[Opening EXERCISE MATERIAL section]

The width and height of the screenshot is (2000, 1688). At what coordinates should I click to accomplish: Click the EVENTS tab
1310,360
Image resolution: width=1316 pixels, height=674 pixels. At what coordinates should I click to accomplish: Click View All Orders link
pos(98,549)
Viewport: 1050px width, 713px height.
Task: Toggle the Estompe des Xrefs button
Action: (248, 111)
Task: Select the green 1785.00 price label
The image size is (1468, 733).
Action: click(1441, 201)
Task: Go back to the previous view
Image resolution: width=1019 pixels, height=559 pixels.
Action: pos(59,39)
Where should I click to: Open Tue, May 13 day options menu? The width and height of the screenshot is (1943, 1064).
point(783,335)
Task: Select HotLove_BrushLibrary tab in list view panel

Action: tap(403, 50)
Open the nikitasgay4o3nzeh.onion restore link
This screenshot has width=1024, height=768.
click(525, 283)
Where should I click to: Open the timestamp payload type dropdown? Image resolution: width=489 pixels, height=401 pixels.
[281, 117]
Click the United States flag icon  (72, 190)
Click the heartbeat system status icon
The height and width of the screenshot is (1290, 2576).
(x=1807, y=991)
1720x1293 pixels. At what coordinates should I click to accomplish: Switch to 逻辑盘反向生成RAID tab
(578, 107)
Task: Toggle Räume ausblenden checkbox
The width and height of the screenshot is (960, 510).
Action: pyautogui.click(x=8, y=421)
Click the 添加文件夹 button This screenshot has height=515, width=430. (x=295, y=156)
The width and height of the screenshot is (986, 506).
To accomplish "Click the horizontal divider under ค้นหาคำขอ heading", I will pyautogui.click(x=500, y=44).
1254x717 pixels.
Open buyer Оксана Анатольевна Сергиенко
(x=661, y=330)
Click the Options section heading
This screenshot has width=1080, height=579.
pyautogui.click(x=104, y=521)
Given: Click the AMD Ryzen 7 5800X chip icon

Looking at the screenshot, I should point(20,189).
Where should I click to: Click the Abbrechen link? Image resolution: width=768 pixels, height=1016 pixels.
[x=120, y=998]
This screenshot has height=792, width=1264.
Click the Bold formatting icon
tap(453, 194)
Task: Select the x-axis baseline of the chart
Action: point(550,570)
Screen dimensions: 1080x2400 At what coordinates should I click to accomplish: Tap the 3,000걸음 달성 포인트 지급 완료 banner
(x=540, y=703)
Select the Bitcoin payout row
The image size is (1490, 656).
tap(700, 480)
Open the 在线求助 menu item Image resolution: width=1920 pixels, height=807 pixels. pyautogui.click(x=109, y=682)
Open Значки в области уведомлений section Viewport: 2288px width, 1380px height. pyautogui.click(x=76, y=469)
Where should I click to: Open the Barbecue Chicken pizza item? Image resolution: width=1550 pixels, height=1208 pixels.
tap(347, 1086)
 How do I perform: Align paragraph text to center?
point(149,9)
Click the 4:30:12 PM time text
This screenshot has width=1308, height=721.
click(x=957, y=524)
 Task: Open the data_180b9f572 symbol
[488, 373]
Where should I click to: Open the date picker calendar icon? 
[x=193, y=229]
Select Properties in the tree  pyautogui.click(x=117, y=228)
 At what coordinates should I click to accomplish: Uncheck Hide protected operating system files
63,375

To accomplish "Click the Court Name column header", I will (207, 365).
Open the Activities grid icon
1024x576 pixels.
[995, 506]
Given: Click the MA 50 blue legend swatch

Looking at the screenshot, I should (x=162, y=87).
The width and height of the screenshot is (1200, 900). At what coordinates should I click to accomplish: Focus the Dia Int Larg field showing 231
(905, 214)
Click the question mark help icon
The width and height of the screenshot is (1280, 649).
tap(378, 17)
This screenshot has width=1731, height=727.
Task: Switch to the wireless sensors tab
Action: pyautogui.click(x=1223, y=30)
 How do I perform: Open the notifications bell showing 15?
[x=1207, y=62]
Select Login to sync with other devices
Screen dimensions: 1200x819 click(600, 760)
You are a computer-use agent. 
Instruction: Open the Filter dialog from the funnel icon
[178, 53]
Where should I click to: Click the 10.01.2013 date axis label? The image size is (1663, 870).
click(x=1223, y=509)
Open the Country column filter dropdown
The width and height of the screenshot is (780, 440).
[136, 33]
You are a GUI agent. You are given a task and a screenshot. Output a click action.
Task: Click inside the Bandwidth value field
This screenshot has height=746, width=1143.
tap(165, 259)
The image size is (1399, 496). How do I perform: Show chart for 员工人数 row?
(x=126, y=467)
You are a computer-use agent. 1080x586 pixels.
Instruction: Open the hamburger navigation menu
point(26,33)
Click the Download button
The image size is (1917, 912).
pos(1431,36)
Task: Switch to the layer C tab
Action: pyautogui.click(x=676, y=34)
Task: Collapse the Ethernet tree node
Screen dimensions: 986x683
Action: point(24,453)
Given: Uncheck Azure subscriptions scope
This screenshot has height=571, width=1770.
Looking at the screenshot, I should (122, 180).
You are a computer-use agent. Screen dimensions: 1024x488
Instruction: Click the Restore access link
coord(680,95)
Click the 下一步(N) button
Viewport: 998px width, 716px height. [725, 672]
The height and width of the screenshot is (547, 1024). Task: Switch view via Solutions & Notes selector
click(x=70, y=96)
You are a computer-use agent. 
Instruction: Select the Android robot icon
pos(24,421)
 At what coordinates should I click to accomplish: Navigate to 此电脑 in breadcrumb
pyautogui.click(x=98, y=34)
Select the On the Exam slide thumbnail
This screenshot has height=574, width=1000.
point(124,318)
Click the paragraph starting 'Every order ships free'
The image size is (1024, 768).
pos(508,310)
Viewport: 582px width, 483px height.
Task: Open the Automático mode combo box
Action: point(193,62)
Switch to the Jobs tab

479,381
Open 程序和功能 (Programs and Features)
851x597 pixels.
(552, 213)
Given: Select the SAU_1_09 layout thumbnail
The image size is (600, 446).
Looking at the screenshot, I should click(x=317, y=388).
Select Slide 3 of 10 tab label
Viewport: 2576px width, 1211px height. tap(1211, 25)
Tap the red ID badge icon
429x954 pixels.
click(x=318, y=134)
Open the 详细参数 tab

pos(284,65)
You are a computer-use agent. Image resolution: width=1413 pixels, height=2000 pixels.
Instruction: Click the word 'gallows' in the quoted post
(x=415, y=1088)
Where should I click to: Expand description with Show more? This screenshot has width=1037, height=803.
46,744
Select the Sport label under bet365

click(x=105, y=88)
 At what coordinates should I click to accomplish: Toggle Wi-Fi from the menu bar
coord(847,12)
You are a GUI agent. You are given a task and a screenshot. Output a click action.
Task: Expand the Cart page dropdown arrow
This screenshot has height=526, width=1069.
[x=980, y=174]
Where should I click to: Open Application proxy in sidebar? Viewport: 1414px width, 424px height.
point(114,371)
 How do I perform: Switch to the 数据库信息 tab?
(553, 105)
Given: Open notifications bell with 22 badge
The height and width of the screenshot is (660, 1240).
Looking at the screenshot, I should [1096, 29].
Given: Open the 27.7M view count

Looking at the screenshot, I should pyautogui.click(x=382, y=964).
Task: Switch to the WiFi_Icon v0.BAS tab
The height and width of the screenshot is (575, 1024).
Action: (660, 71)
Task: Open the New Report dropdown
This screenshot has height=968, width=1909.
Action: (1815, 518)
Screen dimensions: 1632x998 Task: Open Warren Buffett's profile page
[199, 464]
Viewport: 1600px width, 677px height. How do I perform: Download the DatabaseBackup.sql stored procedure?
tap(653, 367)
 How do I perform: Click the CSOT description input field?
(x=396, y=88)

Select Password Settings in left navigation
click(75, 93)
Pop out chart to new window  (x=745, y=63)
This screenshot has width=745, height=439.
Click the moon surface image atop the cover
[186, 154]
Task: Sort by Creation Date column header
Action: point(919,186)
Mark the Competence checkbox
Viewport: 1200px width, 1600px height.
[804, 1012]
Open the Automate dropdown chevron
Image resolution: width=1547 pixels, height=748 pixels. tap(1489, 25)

[Closing EXERCISE MATERIAL section]

▶ [EXERCISE OBJECTIVE]
Using the records above, copy word for word the line with "Task: Go back to the previous view", the line with "1254x717 pixels.", and every line between them.

▶ [RESPONSE BOX]
Task: Go back to the previous view
Image resolution: width=1019 pixels, height=559 pixels.
Action: pos(59,39)
Where should I click to: Open Tue, May 13 day options menu? The width and height of the screenshot is (1943, 1064).
point(783,335)
Task: Select HotLove_BrushLibrary tab in list view panel

Action: tap(403, 50)
Open the nikitasgay4o3nzeh.onion restore link
This screenshot has width=1024, height=768.
click(525, 283)
Where should I click to: Open the timestamp payload type dropdown? Image resolution: width=489 pixels, height=401 pixels.
[281, 117]
Click the United States flag icon  (72, 190)
Click the heartbeat system status icon
The height and width of the screenshot is (1290, 2576).
(x=1807, y=991)
1720x1293 pixels. At what coordinates should I click to accomplish: Switch to 逻辑盘反向生成RAID tab
(578, 107)
Task: Toggle Räume ausblenden checkbox
The width and height of the screenshot is (960, 510).
Action: pyautogui.click(x=8, y=421)
Click the 添加文件夹 button This screenshot has height=515, width=430. (x=295, y=156)
The width and height of the screenshot is (986, 506).
To accomplish "Click the horizontal divider under ค้นหาคำขอ heading", I will pyautogui.click(x=500, y=44).
1254x717 pixels.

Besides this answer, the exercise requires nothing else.